◆ PROBLEM TO SOLVE:
From the entries below, reproduce exactly the lines from the one with "Given: Click the" through the one with "The image size is (525, 313).", both included, without images.
▶
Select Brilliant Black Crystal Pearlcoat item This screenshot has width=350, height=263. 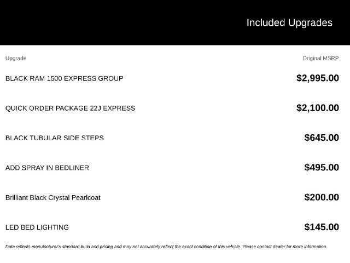[53, 198]
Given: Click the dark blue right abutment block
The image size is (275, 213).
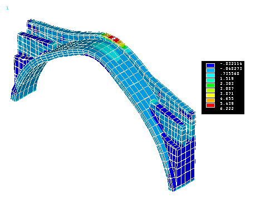Looking at the screenshot, I should point(183,165).
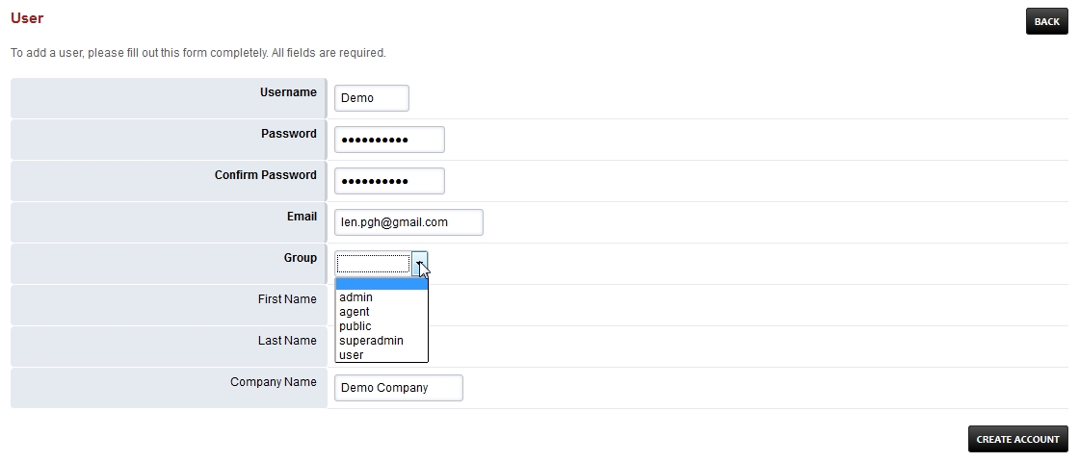
Task: Click the 'User' page heading
Action: tap(27, 18)
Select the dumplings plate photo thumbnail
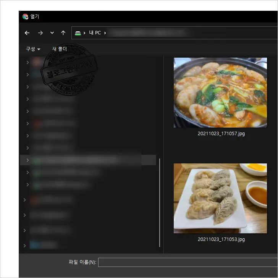This screenshot has height=278, width=278. [x=220, y=198]
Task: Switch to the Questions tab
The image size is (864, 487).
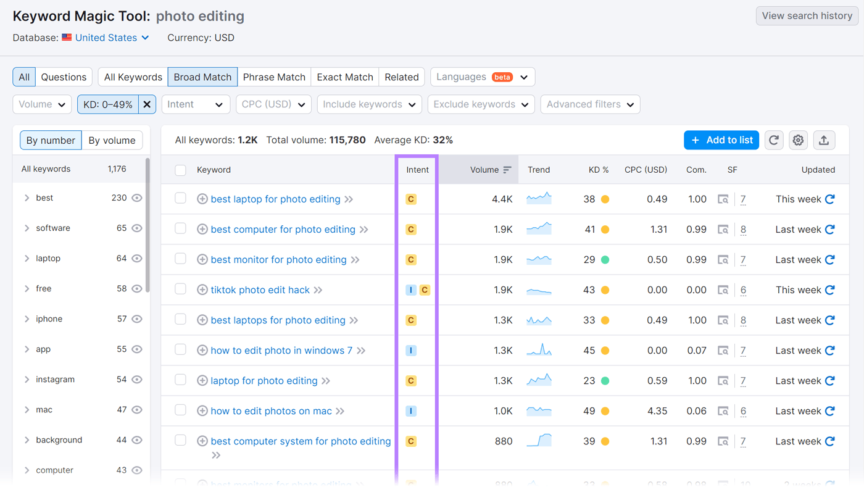Action: tap(64, 77)
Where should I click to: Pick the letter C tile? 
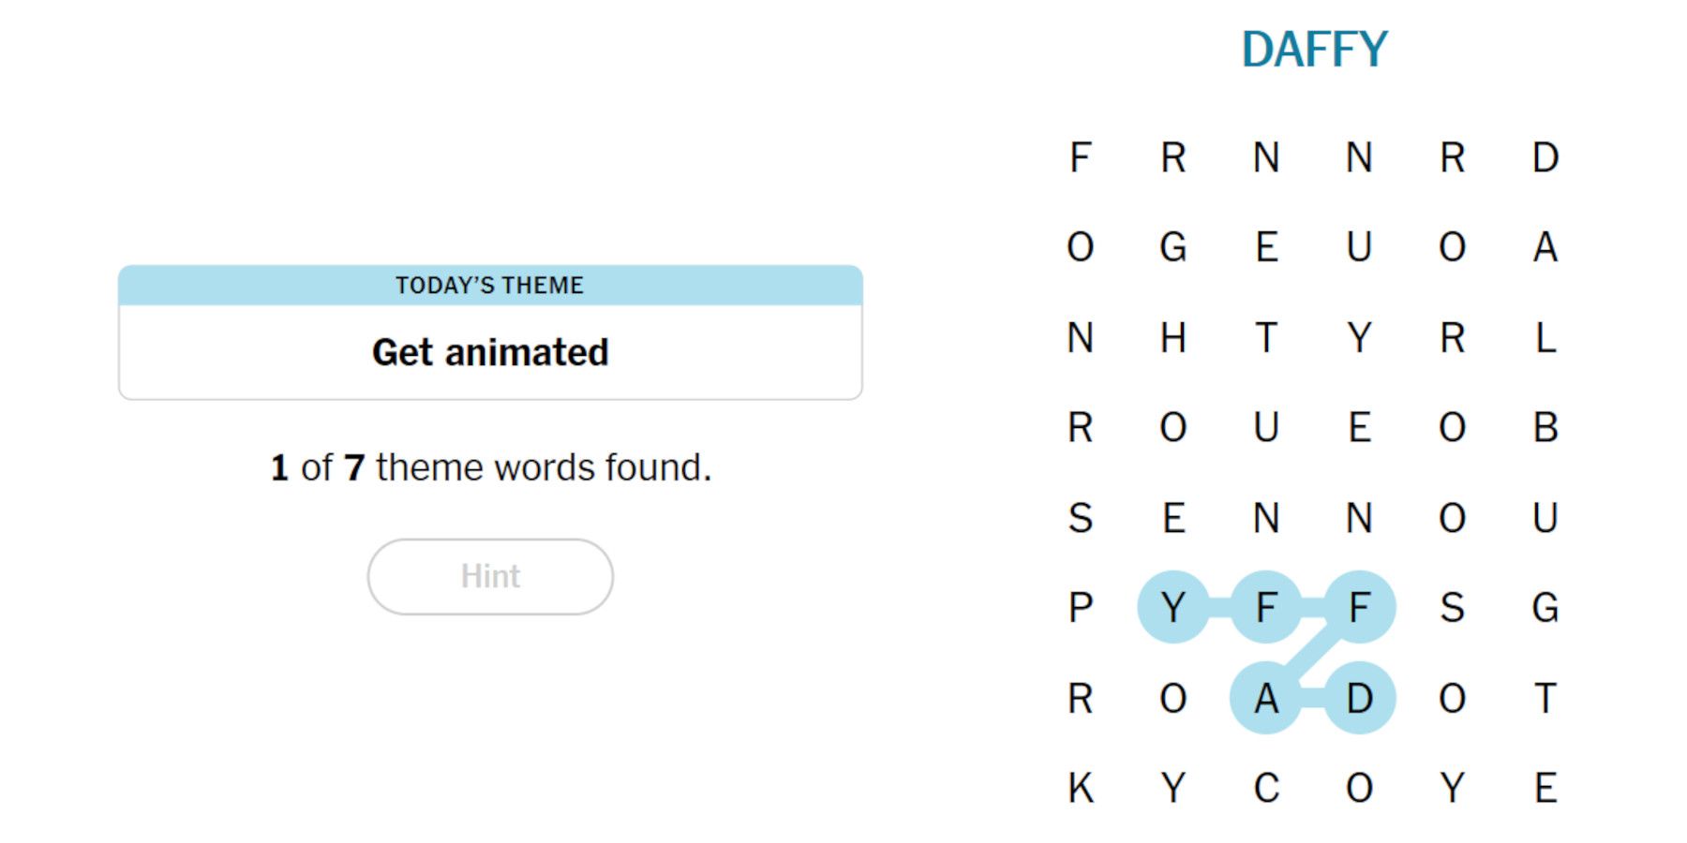tap(1265, 788)
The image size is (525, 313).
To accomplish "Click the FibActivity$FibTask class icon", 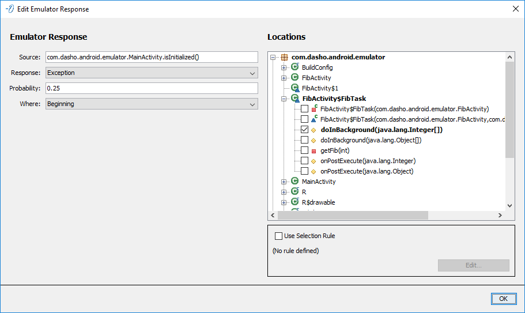I will (295, 99).
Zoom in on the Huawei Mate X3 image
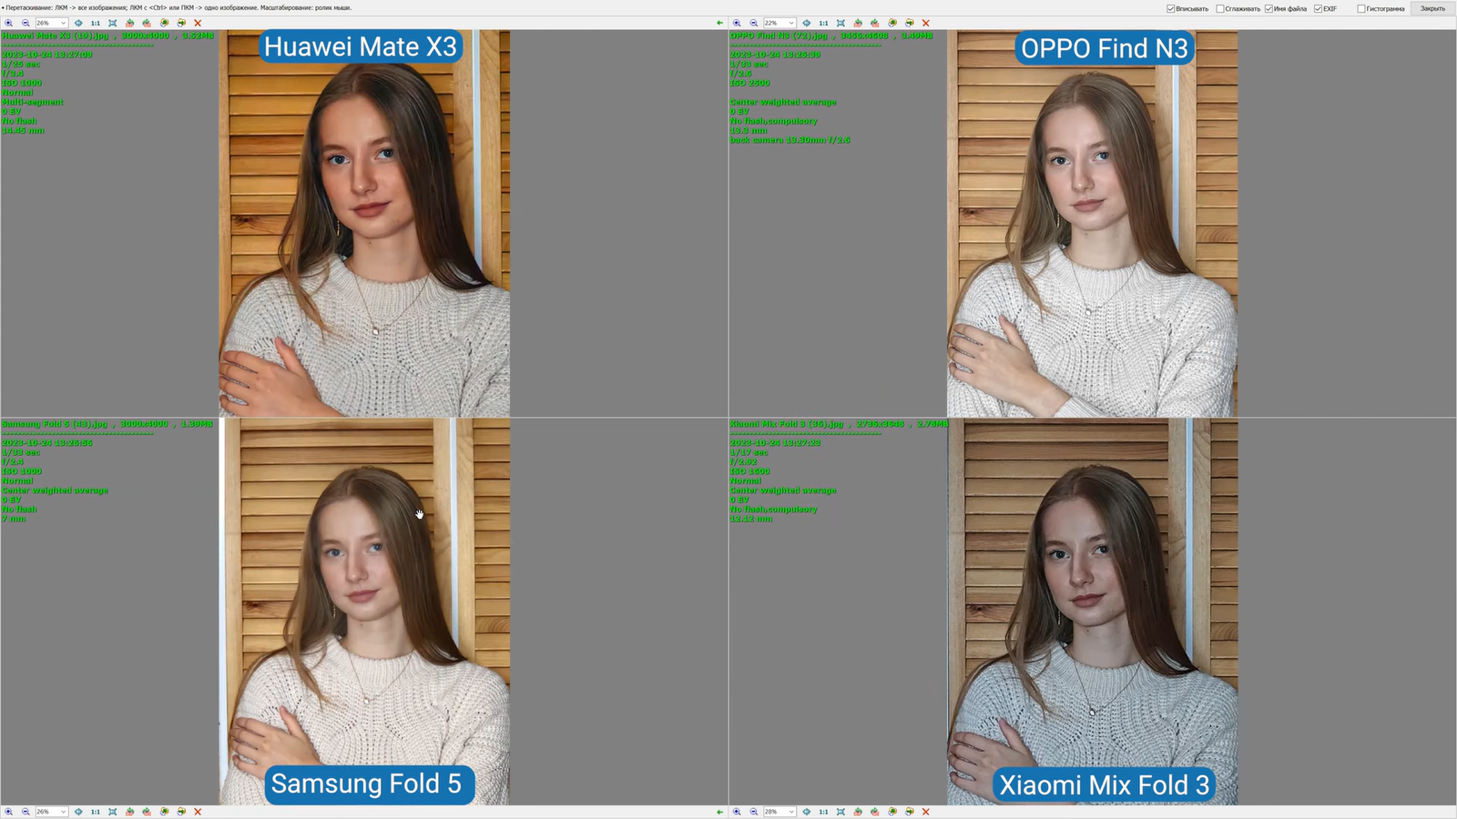This screenshot has width=1457, height=819. (x=9, y=23)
◀
◆ RESPONSE BOX:
Given: Click the dark blue right abutment block
The image size is (275, 213).
Looking at the screenshot, I should point(183,165).
Task: Click the 'User' page heading
Action: tap(27, 18)
Select the dumplings plate photo thumbnail
This screenshot has height=278, width=278. [x=220, y=198]
Task: Switch to the Questions tab
The image size is (864, 487).
Action: tap(64, 77)
Where should I click to: Pick the letter C tile? 
tap(1265, 788)
The image size is (525, 313).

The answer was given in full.